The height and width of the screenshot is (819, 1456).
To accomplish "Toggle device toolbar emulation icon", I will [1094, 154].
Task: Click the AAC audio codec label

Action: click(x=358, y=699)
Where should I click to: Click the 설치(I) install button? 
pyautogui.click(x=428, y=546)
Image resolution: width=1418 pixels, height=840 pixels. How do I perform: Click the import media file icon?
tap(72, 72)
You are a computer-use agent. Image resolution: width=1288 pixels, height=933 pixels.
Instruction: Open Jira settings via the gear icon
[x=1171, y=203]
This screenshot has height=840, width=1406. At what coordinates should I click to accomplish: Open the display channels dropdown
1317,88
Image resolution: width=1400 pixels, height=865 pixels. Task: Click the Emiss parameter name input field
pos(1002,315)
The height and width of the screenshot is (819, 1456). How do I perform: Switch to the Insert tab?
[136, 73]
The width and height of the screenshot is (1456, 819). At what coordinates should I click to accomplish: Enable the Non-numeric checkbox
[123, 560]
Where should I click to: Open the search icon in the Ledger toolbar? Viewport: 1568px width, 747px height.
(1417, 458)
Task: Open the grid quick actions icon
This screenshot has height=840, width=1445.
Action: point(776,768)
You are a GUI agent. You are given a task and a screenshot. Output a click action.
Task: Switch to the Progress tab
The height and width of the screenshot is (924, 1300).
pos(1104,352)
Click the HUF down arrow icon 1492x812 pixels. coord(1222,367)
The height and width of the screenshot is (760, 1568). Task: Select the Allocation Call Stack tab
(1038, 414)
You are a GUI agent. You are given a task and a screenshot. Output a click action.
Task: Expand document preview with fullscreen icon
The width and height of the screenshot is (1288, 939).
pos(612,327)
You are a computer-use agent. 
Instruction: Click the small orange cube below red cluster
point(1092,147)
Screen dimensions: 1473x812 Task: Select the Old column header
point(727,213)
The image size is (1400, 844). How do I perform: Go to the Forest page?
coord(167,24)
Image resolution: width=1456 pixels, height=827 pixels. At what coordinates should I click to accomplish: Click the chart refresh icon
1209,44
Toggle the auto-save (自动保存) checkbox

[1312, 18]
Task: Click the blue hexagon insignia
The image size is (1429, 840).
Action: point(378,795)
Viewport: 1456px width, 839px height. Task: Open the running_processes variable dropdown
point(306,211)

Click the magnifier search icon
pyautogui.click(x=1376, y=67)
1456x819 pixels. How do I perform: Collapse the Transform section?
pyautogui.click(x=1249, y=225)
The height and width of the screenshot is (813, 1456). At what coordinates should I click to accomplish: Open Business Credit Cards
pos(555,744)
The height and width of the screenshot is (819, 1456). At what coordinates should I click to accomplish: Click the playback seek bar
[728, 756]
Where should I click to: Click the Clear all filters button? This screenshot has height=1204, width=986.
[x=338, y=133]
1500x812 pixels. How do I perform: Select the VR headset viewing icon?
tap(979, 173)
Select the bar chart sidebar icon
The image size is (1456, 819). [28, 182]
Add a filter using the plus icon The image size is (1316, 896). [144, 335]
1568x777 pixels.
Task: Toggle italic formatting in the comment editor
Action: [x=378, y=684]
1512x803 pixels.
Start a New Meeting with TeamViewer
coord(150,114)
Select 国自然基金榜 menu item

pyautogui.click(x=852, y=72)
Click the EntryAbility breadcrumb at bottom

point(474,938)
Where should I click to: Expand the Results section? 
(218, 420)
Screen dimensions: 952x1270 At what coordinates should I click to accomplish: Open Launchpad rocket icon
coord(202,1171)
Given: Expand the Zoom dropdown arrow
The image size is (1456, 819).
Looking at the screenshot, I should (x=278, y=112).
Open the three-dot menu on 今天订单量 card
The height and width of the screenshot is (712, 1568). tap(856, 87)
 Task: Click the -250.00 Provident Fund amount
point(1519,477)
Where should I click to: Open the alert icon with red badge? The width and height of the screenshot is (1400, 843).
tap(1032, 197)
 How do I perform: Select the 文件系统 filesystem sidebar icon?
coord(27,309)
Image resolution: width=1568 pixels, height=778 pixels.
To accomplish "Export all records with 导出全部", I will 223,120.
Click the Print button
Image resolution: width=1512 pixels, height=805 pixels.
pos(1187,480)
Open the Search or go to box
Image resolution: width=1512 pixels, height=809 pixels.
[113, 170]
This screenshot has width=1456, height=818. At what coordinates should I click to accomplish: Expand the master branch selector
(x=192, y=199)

========================================================================

Go to the line with "Where should I click to: Click the Clear" and set down that line and every line after it, through the end of the material above, word for word.

* Solution to this task:
Where should I click to: Click the Clear all filters button? This screenshot has height=1204, width=986.
[x=338, y=133]
1500x812 pixels. How do I perform: Select the VR headset viewing icon?
tap(979, 173)
Select the bar chart sidebar icon
The image size is (1456, 819). [28, 182]
Add a filter using the plus icon The image size is (1316, 896). [144, 335]
1568x777 pixels.
Task: Toggle italic formatting in the comment editor
Action: [x=378, y=684]
1512x803 pixels.
Start a New Meeting with TeamViewer
coord(150,114)
Select 国自然基金榜 menu item

pyautogui.click(x=852, y=72)
Click the EntryAbility breadcrumb at bottom

point(474,938)
Where should I click to: Expand the Results section? 
(218, 420)
Screen dimensions: 952x1270 At what coordinates should I click to accomplish: Open Launchpad rocket icon
coord(202,1171)
Given: Expand the Zoom dropdown arrow
The image size is (1456, 819).
Looking at the screenshot, I should (x=278, y=112).
Open the three-dot menu on 今天订单量 card
The height and width of the screenshot is (712, 1568). tap(856, 87)
 Task: Click the -250.00 Provident Fund amount
point(1519,477)
Where should I click to: Open the alert icon with red badge? The width and height of the screenshot is (1400, 843).
tap(1032, 197)
 How do I perform: Select the 文件系统 filesystem sidebar icon?
coord(27,309)
Image resolution: width=1568 pixels, height=778 pixels.
To accomplish "Export all records with 导出全部", I will 223,120.
Click the Print button
Image resolution: width=1512 pixels, height=805 pixels.
pos(1187,480)
Open the Search or go to box
Image resolution: width=1512 pixels, height=809 pixels.
[113, 170]
This screenshot has width=1456, height=818. At what coordinates should I click to accomplish: Expand the master branch selector
(x=192, y=199)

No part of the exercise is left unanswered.